For a distributed logical clock to function, we expect each of the participating nodes to have its own clock that cooperates with clocks on other nodes in order to produce the next timestamp. When dealing with distributed logical clocks, we are primarily interested in the time of occurrence of system events on any node so that we could order such events across nodes according to their timestamps.
Events cannot obviously consider the effects of future events. However, because events may occur faster than the notification of such events between nodes, events may be unaware of some past events. Events that occur without the knowledge of each other are called concurrent events. Events, at best, can be ordered according to their originating timestamps in real-time only when there are no concurrent events. That is, none of the logical clocks discussed in this article help with ordering events in real-time in the presence of concurrent events. That said, not all clocks can order events even in the absence of concurrent events. This article discusses why such clocks are still useful.
The article will also demonstrate that in non-real-time (i.e., after the fact), we can arrange events in a total order using some clocks. Total order means if each of the nodes have a collection of events, then all nodes can individually arrive at the same order of events. Total order respects happened-before (and causality) relationships. The Event Ordering section at the end of this article discusses total order in detail.
Clock Designs
The various logical clock designs we will study in this article essentially implement a variation of the following solution:
Each timestamp produced by a logical clock consists of two components:
- an id for the current event, and
- the ids of some or all events the node is aware of thus far (aka history).

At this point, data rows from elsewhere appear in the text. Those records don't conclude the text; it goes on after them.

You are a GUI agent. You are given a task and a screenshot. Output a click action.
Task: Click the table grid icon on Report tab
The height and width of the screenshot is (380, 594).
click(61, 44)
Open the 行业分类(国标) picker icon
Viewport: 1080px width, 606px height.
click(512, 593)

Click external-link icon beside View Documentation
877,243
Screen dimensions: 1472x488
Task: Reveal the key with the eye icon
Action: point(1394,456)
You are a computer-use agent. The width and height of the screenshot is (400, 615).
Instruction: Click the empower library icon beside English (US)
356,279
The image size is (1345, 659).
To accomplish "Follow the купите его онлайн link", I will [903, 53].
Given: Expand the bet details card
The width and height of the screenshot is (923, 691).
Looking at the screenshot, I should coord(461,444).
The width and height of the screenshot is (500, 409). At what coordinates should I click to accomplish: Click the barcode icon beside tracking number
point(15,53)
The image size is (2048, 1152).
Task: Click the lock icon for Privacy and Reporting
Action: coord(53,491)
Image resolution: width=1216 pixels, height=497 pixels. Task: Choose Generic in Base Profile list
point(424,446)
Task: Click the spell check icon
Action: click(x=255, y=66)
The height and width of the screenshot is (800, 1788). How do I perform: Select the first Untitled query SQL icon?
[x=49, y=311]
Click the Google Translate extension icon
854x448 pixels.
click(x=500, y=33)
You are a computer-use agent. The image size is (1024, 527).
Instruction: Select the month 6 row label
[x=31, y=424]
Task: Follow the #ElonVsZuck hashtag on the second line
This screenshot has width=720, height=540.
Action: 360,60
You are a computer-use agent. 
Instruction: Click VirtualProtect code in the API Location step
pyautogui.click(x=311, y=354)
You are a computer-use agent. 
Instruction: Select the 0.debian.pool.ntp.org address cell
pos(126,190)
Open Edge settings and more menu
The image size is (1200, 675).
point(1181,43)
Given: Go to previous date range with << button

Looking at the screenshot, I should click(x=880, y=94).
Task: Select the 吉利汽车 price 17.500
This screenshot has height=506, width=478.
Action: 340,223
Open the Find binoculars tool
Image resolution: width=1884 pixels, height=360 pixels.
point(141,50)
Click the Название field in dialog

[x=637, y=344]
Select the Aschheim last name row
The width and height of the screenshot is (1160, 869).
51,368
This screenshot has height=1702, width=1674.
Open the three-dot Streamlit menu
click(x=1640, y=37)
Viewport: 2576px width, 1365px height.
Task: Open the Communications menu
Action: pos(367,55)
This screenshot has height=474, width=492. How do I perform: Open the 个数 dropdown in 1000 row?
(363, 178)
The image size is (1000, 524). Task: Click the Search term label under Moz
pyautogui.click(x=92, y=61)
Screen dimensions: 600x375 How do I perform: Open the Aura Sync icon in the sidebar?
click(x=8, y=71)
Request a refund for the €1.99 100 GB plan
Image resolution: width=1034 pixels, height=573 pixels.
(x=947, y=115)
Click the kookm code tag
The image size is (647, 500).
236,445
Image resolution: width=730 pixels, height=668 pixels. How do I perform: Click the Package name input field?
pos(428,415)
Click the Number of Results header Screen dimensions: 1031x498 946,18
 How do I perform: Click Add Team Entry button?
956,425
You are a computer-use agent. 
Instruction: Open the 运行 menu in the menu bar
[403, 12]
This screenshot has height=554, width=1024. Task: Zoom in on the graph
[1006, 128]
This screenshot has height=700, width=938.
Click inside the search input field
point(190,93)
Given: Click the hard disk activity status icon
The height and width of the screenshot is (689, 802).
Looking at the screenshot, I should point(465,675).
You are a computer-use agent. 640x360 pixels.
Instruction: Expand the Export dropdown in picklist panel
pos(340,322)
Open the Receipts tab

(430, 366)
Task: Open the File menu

Tracking all historical events in a timestamp is space consuming. Richness in the timestamp therefore needs to be purchased with space or time complexity. And different designs make different choices in this area. However, a common compaction scheme used by different clock designs is to track history with the use of numbers for event ids. Under this compaction scheme, an event with timestamp [ 5 ] not only represents that the event id is the number 5, but that the node generating that event has knowledge of the existence of (some) event [ 4 ] (because there could be multiple [ 4 ] events) and possibly all events prior to and equal to [ 4 ], depending on the clock.
Note that causality and history (i.e., happened-before events) are related concepts, but not identical. If the knowledge from event A is used to produce event B, then A caused B. If B merely happened before C, but event C did not use the knowledge from event B, then B and C are not causally related, just temporally so. Most applications, for simplicity, use temporal relationship as a proxy for causality.
Let us look at various logical clock designs.
Lamport Clock
Timestamps produced by a Lamport clock take the least amount of space, O(1) in terms of the number of nodes in the system, compared to other clock designs. A Lamport timestamp captures the event id and some history of events the node is aware of at the time the event is generated, all using a single unique number. When a node generated event id [ 5 ], the node claims to have knowledge of some event that is numbered [ 4 ] and no knowledge of any other event that is numbered [ 5 ] or above.
Lamport timestamps do not capture which node generated the event. Therefore, there might be events with the same timestamps from different nodes circulating in the system. Consequently, looking at the timestamps of two events, say [ 4 ] and [ 5 ], one cannot answer whether event [ 5 ] is aware of that particular event [ 4 ] or a different event [ 4 ]. Overall, given that event [ 4 ] has knowledge of some event [ 3 ], and [ 3 ] of some [ 2 ], and so on, it is understood that event [ 5 ] has knowledge of the existence of some events [ 4 ] through [ 1 ].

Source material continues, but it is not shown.